As you can see, I have a massive chip on my shoulder from the whole infertility thing. I know not everyone does, but I wished I’d had some idea that going through IVF successfully has its own downsides (far preferable to a negative ivf cycle, of course).

So, that’s the long winded answer to your question. I don’t know if it makes any sense, or if you’ve felt any of it. I personally didn’t know anyone who’d gone through what we’d gone through to get pregnant, so there was no one in real life I could relate to. I don’t know if that would have made a difference, but I can’t help thinking it would have.

luminary Wed 08-Jun-11 14:07:13

FlipFantasia, you do seen to have been through the wringer too. I’m sorry you’ve had as hard a time as me. It really just doesn’t seem fair, does it. Although, like you, I try to count my blessings, and keep telling myself it could be worse. This works sometimes, but others…not so much.

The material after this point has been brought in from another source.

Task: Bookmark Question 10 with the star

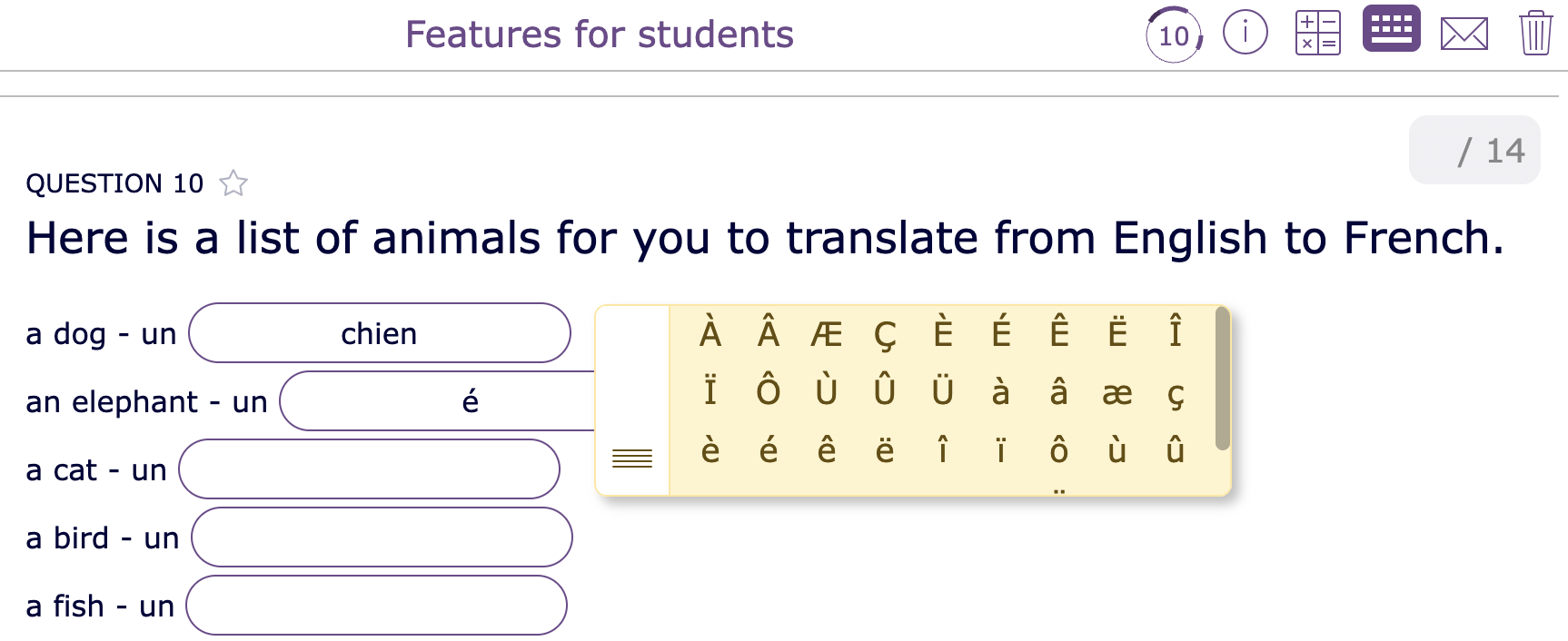Action: [x=233, y=183]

I’m really sorry to hear about your miscarriage in Feb – after all you’d been through, it must have been devastating. I really can’t imagine what that must have been like to go from the happiness of finally being able to get pregnant yourselves to…well, to the worst outcome.

Like you, I thought I’d got over the feeling of hope/despair every month. Apparently not, as this one’s hit me particularly hard (hence the post). 50 just seems like a big number. I truly get filled with rage when I read people moaning about going into their third month ttc, and how hard it is and when will it eeeeevvvvveeer happen.

I also think that I'd been hoping that a natural bfp would erase some of the feelings of failure that going through IVF gave me. Did it help you at all to know that you could do it on your own, even if it was extremely unlikely?

Best of luck if you decide to go for ICSI again this year. I think we’ve given ourselves a limit of trying till xmas, but will probably head back to the clinic before to get all the tests and paperwork out the way first. Maybe this time we can time it better – last time we went through IVF, my egg retrieval was on my wedding anniversary. In a way, it’s nice, but I can also think of a number of things I would rather have been doing that day!